[Saved entries]
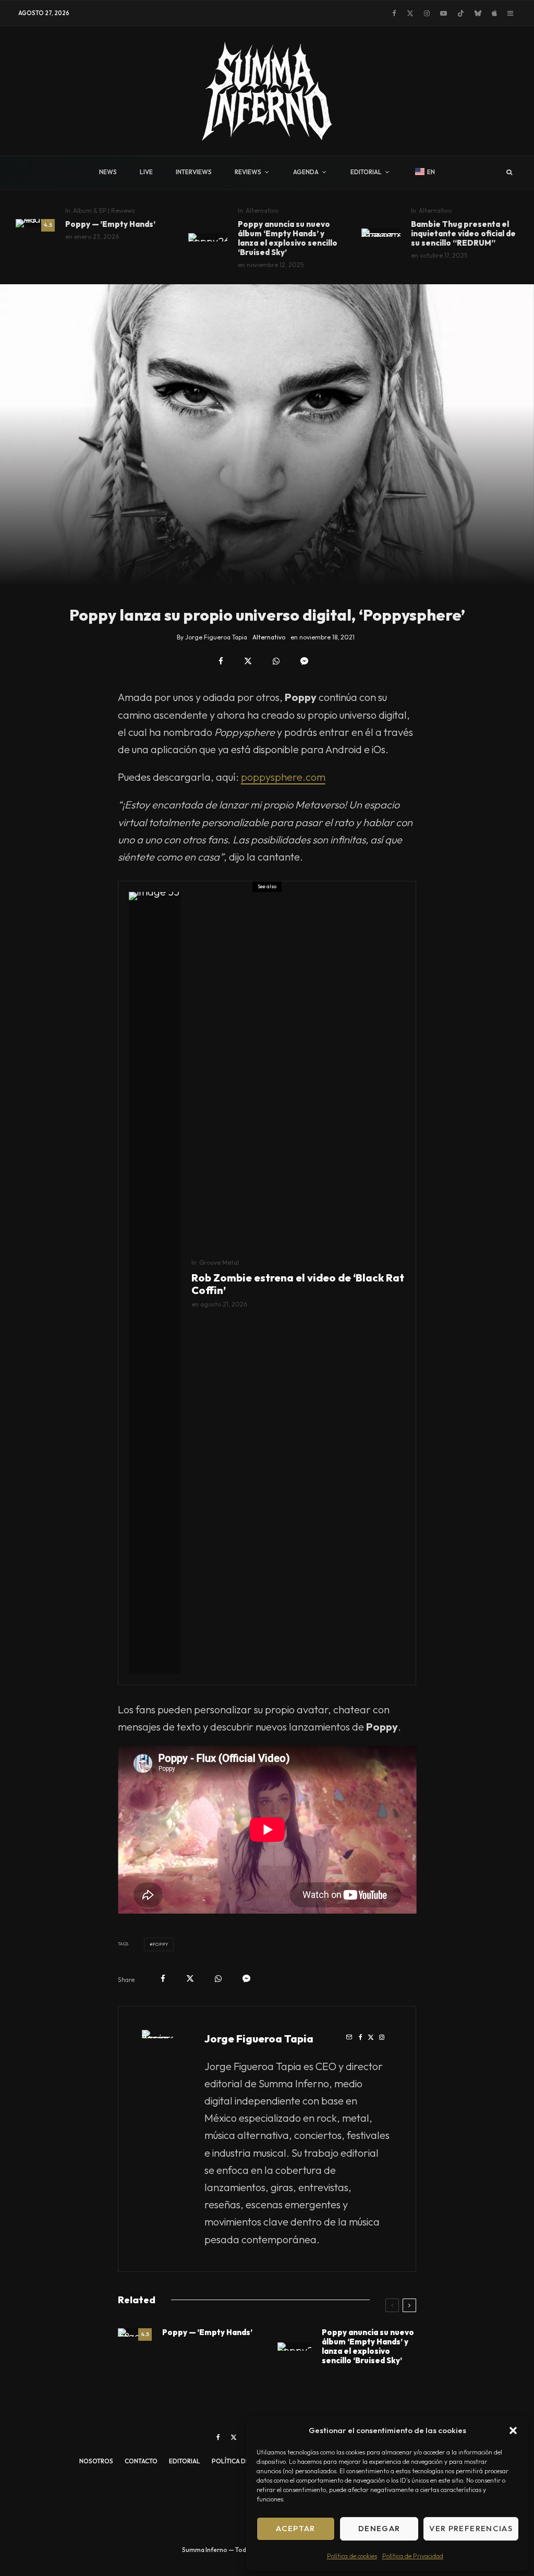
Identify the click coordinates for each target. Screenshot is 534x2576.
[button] (513, 2430)
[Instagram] (427, 13)
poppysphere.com (283, 776)
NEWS (108, 172)
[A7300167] (380, 232)
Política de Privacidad (412, 2556)
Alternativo (262, 210)
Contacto (141, 2461)
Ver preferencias (471, 2528)
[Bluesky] (478, 13)
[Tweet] (248, 661)
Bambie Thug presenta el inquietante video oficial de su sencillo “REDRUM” (463, 234)
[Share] (221, 661)
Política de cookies (352, 2556)
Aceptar (295, 2528)
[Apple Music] (494, 13)
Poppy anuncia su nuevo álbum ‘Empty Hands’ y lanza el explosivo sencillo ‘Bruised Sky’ (287, 238)
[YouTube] (443, 13)
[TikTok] (460, 13)
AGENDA (306, 172)
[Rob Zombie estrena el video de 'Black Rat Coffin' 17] (155, 1283)
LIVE (146, 172)
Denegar (379, 2528)
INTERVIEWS (194, 172)
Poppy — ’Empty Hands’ (110, 224)
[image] (35, 223)
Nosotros (96, 2461)
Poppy (160, 1944)
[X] (410, 13)
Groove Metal (219, 1262)
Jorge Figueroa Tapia (258, 2038)
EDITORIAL (366, 172)
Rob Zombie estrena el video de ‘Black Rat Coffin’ (297, 1284)
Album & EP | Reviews (104, 210)
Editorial (184, 2461)
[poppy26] (207, 237)
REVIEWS (248, 172)
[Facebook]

• _What to work on_
How many lines in the records hold the string "Hands"? Reply with the number only.

• _Solution for this problem_
2